In the midst of gloom and sadness, comes the report of an unscrupulous businessman collecting shrouds, bed sheet, kurta, sari, and shawls from the bodies of Covid-19 victims, repackaging them with stickers and selling them in the market of Baghpat, UP. The mastermind, Praveen Jain, used to pay Rs 300 daily to vagrants who collect such clothes discarded from bodies before cremation. Police have seized 520 bedsheets, 127 kurtas, 140 shirts, 34 dhoti, 12 shawls and 52 sarees from this businessman. Such visuals evoke anger and revulsion in our minds. 

In Nagpur, Maharashtra, blood plasma is being sold for Rs 15-20,000 per unit, while the state government has fixed the rate of Rs 5,500-6,000. Due to strong demand, black marketers are making a killing in the market by fleecing relatives of Covid-19 patients. 

Fraudsters too are active. The director of Jabalpur City Hospital Sarabjit Singh Mokha, the owner of a pharma sales firm Sapan Jain and a hospital employee were part of a gang that used to give fake Remdesivir injections to Covid-19 patients. All three are absconding. The racket was busted when the Gujarat police team came to Jabalpur while probing the sale of fake injections. In Indore, two fake Remdesivir injections were sold for Rs 40,000 to the wife of a Covid-19 patient by a cheat, who is absconding. 

In ‘Aaj Ki Baat’, we mentioned the case of a lady, who was duped by a trickster by collecting money online for Remdesivir injections. The trickster has since vanished. Another lady in Delhi was duped of Rs 15,000 by an online trickster who promised to deliver two oxygen cylinders, which never came. A national-level shooter Ayesha Falak was duped of Rs 5,000 in a similar manner who had promised to deliver oxygen cylinders. 
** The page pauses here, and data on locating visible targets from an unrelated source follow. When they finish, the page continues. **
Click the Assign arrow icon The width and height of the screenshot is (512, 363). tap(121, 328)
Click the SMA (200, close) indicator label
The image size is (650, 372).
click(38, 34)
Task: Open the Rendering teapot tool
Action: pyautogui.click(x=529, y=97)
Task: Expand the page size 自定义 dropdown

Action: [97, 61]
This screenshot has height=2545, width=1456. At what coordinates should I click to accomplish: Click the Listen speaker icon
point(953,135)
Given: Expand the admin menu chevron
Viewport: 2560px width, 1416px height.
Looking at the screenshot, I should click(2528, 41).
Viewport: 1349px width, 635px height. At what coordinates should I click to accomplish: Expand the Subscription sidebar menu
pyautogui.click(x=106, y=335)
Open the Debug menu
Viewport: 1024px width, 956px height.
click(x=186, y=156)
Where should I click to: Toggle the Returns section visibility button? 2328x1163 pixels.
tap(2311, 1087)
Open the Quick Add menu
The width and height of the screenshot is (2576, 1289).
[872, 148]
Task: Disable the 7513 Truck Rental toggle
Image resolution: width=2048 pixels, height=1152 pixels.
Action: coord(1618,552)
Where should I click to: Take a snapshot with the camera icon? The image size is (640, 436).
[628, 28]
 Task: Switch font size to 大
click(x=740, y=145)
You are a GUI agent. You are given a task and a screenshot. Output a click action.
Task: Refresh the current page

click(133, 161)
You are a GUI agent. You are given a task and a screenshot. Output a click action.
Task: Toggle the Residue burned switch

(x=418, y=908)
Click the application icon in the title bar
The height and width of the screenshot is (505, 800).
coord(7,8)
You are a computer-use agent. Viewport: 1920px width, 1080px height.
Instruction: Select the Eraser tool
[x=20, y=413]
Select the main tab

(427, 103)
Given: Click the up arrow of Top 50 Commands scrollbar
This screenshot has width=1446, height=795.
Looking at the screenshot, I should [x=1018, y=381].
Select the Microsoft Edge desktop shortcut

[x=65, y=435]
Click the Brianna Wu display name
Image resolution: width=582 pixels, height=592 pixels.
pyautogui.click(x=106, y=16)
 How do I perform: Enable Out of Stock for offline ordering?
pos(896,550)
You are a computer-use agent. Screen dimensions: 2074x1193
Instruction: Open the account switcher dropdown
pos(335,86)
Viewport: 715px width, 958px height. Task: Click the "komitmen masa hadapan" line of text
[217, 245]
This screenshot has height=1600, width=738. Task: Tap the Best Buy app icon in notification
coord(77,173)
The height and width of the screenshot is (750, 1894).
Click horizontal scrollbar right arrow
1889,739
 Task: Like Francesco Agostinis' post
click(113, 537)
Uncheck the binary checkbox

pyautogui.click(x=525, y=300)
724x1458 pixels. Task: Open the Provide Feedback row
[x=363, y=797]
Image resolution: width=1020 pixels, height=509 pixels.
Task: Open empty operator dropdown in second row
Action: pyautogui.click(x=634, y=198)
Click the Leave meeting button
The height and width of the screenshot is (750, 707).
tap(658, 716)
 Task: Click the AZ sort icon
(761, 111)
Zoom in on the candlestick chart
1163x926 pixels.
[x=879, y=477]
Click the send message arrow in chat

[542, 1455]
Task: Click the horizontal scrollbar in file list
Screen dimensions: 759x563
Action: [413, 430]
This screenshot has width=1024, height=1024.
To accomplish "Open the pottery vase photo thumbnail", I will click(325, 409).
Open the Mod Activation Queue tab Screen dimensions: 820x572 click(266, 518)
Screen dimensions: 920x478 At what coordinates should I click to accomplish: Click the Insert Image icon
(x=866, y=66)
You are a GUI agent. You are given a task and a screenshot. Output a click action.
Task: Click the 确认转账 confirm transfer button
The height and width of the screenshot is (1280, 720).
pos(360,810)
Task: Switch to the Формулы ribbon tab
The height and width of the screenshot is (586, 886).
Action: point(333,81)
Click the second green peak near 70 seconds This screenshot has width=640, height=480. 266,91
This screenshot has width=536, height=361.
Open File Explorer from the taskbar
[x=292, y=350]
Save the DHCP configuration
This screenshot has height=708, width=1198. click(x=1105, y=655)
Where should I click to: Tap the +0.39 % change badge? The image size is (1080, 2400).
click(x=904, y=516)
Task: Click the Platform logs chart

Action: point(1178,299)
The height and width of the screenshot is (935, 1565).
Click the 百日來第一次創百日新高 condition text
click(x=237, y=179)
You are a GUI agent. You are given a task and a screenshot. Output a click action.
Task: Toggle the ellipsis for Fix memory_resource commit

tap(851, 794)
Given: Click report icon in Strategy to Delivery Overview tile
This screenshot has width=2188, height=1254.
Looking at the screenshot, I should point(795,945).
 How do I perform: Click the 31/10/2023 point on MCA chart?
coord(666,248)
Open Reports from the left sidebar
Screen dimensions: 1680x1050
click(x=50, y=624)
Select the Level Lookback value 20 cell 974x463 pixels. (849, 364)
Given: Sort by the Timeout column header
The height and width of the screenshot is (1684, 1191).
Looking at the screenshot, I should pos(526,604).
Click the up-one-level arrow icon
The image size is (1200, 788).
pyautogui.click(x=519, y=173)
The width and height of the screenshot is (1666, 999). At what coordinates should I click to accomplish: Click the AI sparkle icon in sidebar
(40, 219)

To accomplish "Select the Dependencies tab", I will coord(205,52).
Making money through hoarding, profiteering and fraud, is an unpardonable act. Police must act stringently against such people and they should be punished in such a manner that others would think twice before committing such an act. The selling of fake injections should count among the most inhuman and criminal acts. I hope state governments will alert people about such profiteers and tricksters who are lurking everywhere, particularly on social media.